O'Malley went on to say that as a young boy, his father instilled in him a sense that African-Americans hold a unique place in the nation's history because of their suffering through slavery and Jim Crow. "He told me, 'Had I grown up poor and black instead of poor and white, I'm afraid my anger would have had me in jail for a very long time,'" O'Malley said.

As the white mayor of predominantly black Baltimore from 1999 to 2007, O'Malley had a lot of experience crossing the racial divide.

He defeated two prominent black candidates to get his party's nomination, and after his first term, he handily beat another African-American candidate to win re-election.

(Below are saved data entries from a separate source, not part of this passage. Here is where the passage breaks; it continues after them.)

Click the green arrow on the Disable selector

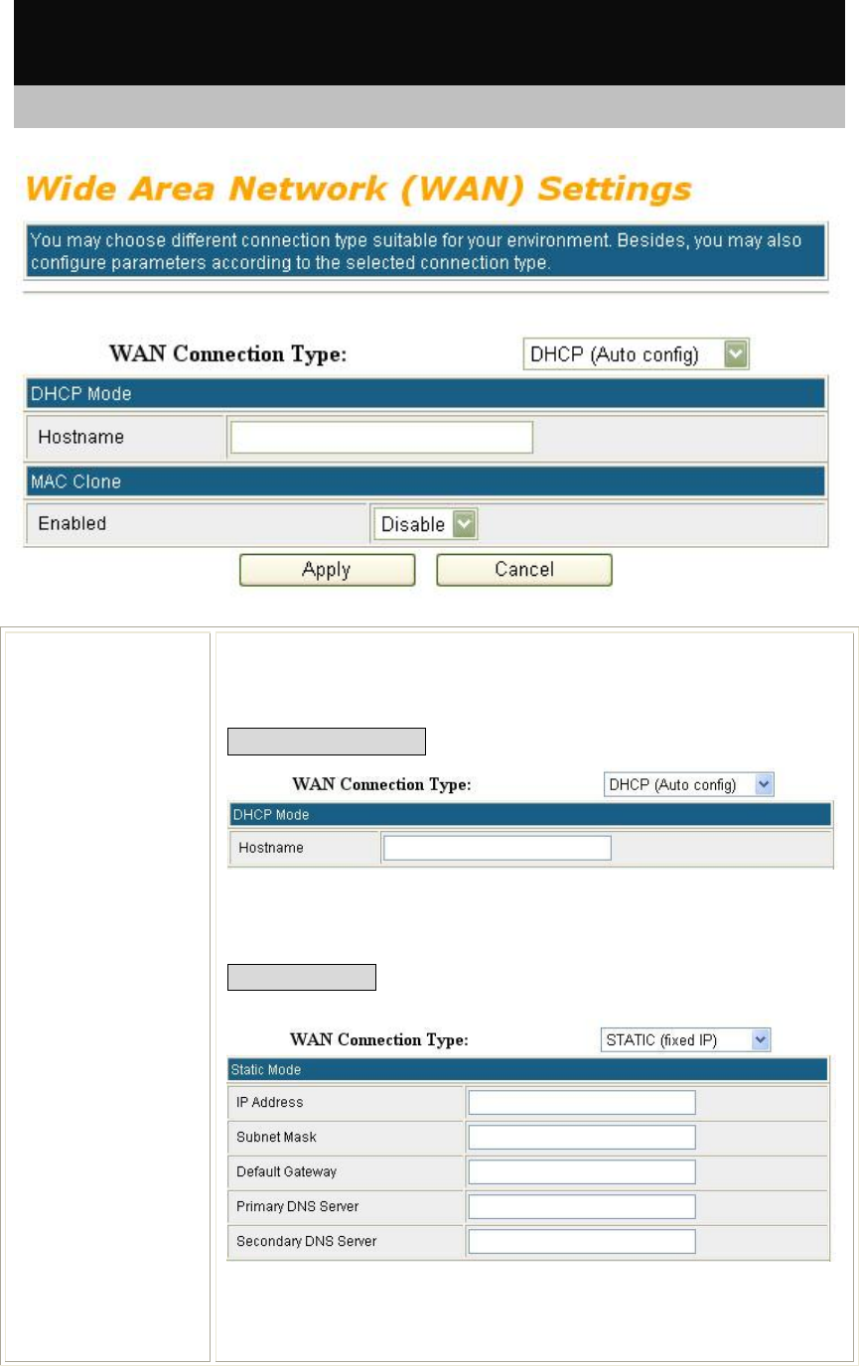tap(463, 524)
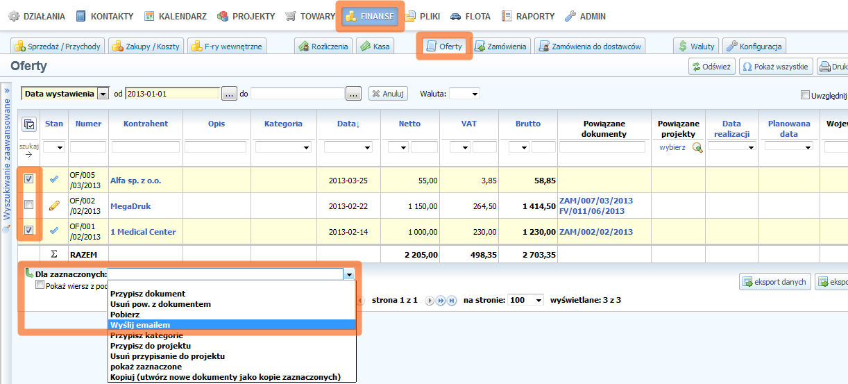Viewport: 848px width, 384px height.
Task: Open the FLOTA module with car icon
Action: (x=470, y=16)
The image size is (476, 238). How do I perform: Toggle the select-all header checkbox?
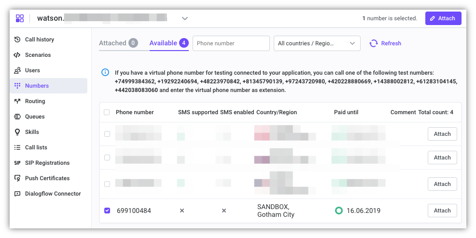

But when O'Malley ran for governor last year, he found himself in a different, but no less tricky, realm of racial politics.

On the day he won the Democratic Party's nomination for governor, two black Democrats - former congressman and National Association for the Advancement of Colored People head Kweisi Mfume and former state Cabinet secretary Stuart O. Simms - lost their primaries for U.S. Senate and Maryland attorney general, respectively.

Many black leaders questioned whether African-American voters - the core of the Democratic base - would turn out to vote last fall. Some openly criticized the state Democratic Party for not doing more to support black candidates for statewide office. And a few endorsed Republican candidates instead.

The discontent among some black leaders went back at least four years. In 2002, Democratic gubernatorial nominee Kathleen Kennedy Townsend chose a white running mate while Republican Robert L. Ehrlich Jr. picked Michael S. Steele, an African-American. Ehrlich won decisively that year.

But O'Malley won the overwhelming support of the black community, despite Ehrlich's efforts to woo African-American voters, especially in vote-rich Prince George's County.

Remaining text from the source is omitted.